UAE | Leisure

A first person account of crime fiction class

A former stand-up comic, Billingham’s ability to connect with the participants was very good

  • By Anupa Kurian, Readers Editor
  • Published: 15:43 March 11, 2011

Session: Mark Billingham Masterclass
Murder by the book: How to write crime fiction
Emirates Airline Festival of Literature 2011

They were all there - the grandmother with murderous instincts, the mysterious young woman with an indistinct accent, the ageing talent waiting for a break.

It was scary a room - full of people with published works, all with completely justifiable reasons to be there.

What was I doing? I felt like an intruder, a pretender.

Mercifully, a spike of reason poked through. It was a crime writing masterclass. It was about learning the process - the de-mystification (if that is a word) of being a novelist in a genre that probably sells the most number of books worldwide. Everybody likes a cracking good story, and the genre that seems to cover a “multitude of sins” seems to do that rather well.

The session was by Mark Billingham, considered to be one of the best crime writers in the UK.

He started by saying: “Writers do something about ideas... writing is not mystical.”

Easy when you have published a series of books, I thought. Almost in response he said: “Sit down and do it.”

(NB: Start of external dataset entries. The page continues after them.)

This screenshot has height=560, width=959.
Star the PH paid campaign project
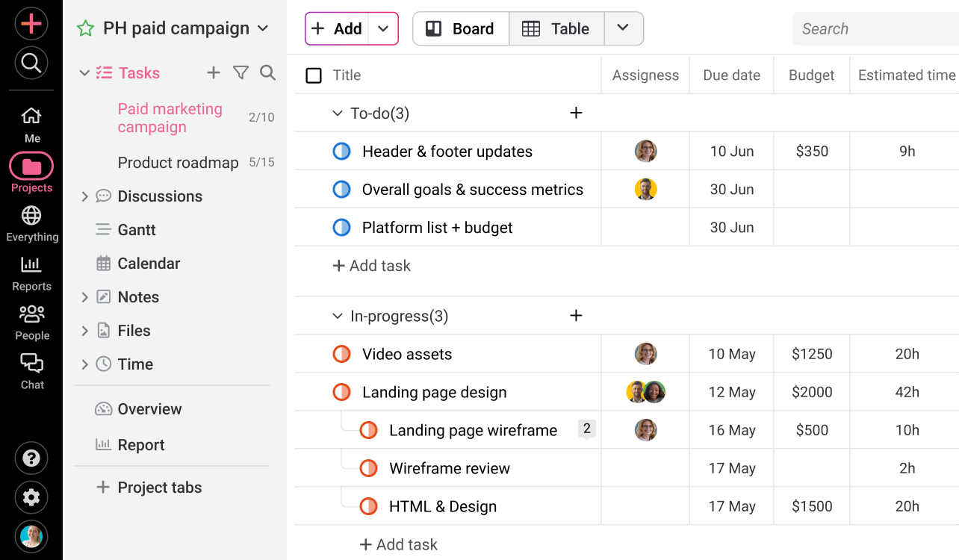pyautogui.click(x=84, y=28)
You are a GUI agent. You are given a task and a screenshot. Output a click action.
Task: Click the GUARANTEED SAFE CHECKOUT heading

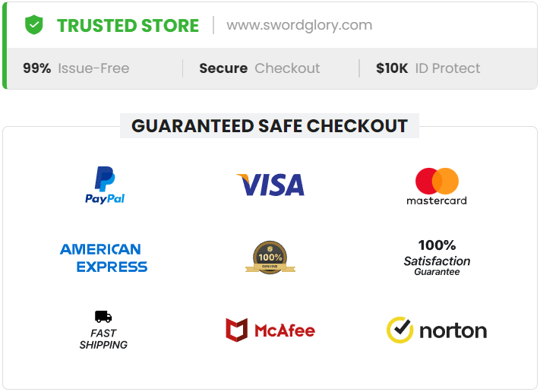270,126
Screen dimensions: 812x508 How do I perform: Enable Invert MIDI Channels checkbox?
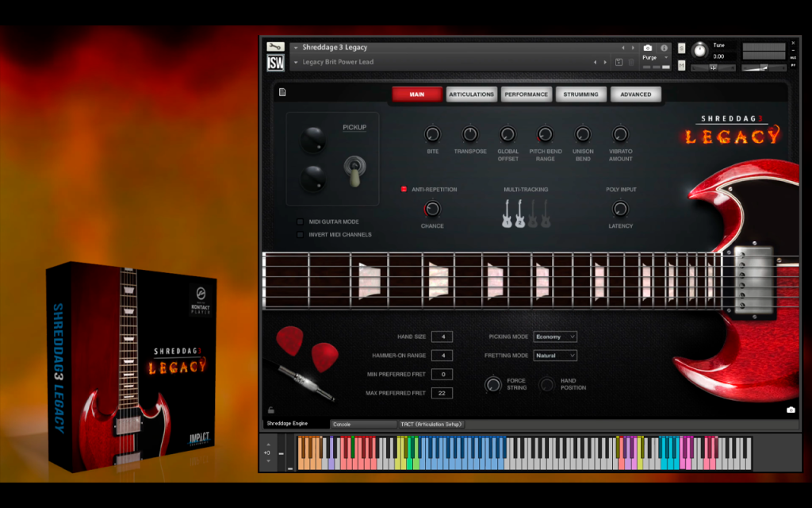pos(300,235)
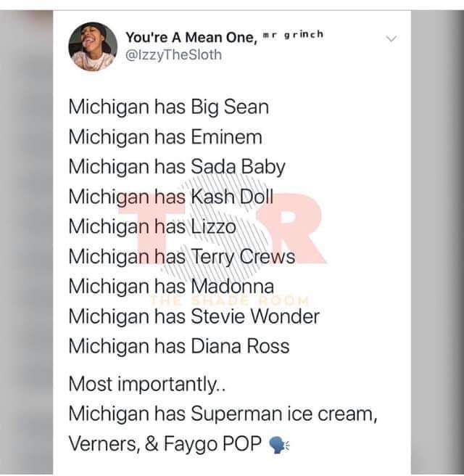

He thinks writer’s block is nonsense. “There is no magic bullet for crime writing,” he added. I sighed, there are no quick keys and here I was hoping that there just might be that Grail in sight.

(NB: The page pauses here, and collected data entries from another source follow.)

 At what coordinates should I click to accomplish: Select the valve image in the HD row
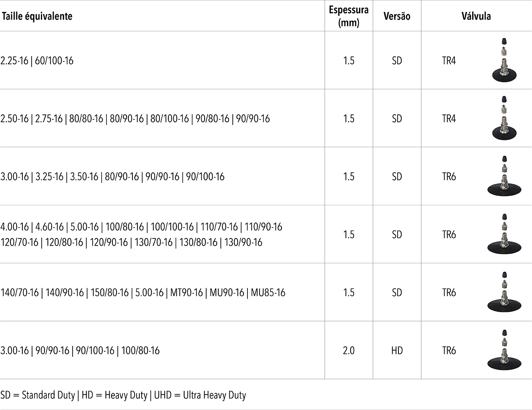point(504,350)
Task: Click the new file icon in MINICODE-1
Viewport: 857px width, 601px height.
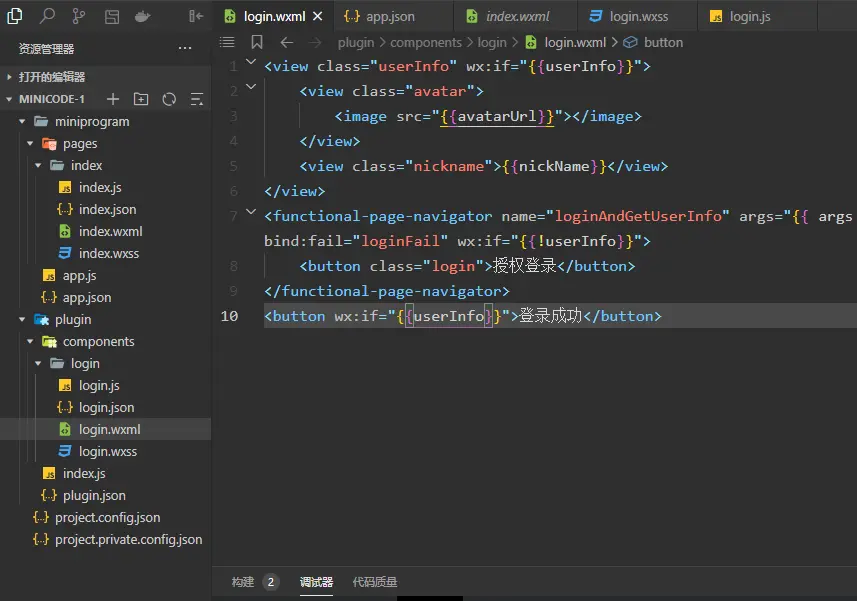Action: (x=113, y=99)
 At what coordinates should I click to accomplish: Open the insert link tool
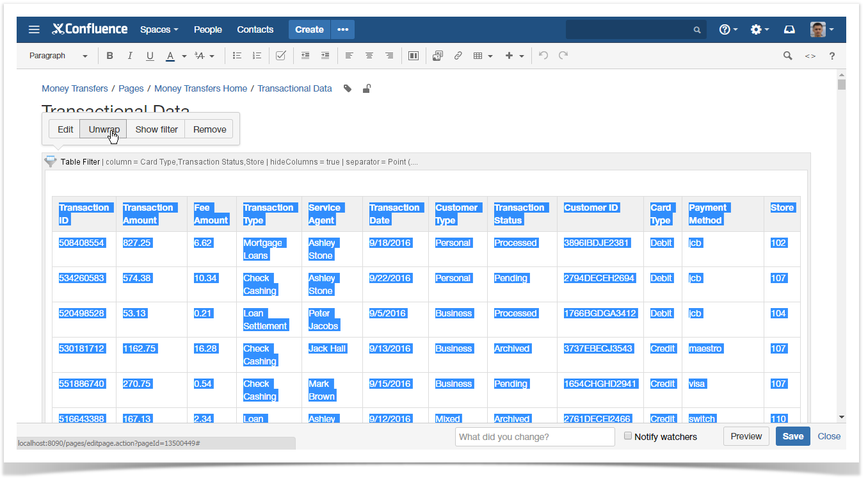coord(458,56)
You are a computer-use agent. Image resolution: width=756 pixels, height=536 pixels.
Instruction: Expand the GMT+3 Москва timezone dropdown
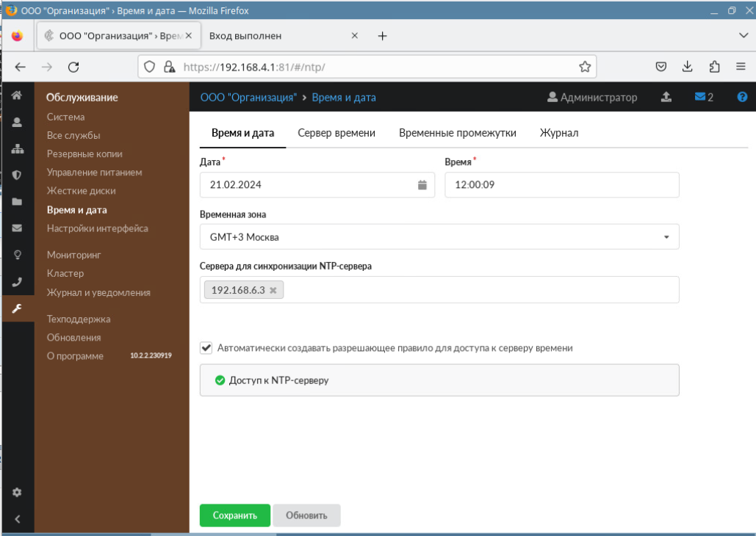pos(439,237)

Discipline is the only answer - sit down and write, at least 200 words every day. You can delete it, rewrite it, tune it, thump it and make sure it no longer “rattles”. But just do it. Might sound like a Nike ad but that was essentially the most important lesson from the class.

A former stand-up comic, Billingham’s ability to connect with the participants was very good, especially as this was tricky business - discussing people’s writing, a highly sensitive matter with all writers, the fear of exposing yourself. Can be therapeutic, can be encouraging but can also be crushing. Ask anybody with a manuscript idling in the back of bottom drawer.

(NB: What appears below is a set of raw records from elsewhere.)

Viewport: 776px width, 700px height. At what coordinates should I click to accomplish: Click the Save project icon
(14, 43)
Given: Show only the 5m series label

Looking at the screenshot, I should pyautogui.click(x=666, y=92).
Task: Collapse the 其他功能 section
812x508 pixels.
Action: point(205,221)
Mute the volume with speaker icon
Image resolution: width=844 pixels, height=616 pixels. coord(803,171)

The two and quarter hour segment was, at turns enlightening, funny and educative. Perhaps tad short by about an hour (hope EAIFL is listening) it did show that there are a number of brilliant crime writers in the UAE, all just waiting to break through the genre.

  • Some great tips from the class:
  • Try and not use too many verbs to carry a dialogue - preferably stick with ‘said’. Something most Home News Editors would scream at you as you stood trembling with your magnum opus on the local garden show.
  • If your writing sounds like writing, rewrite it.
  • Try to leave out the parts that readers are going to skip - put a red line through stuff. Less is always more. Nudge your readers’ imagination into the shadows.
  • Hook the reader within the first 30 pages, could be a great authorial voice and not necessarily need be a blood-splattered crime scene.
  • Make readers care about characters, most important - having said that, the honest depiction of violence is necessary, should not be gratuitous.
  • Writers need to remember that murder is terribly brutal and banal. It is more about the after effects and how it reverberates through society.
  • If you have a killer in your story, he should be in plain sight. Get the reader into their head, and figure out along the way, not just let him or her appear out of nowhere in the final chapter.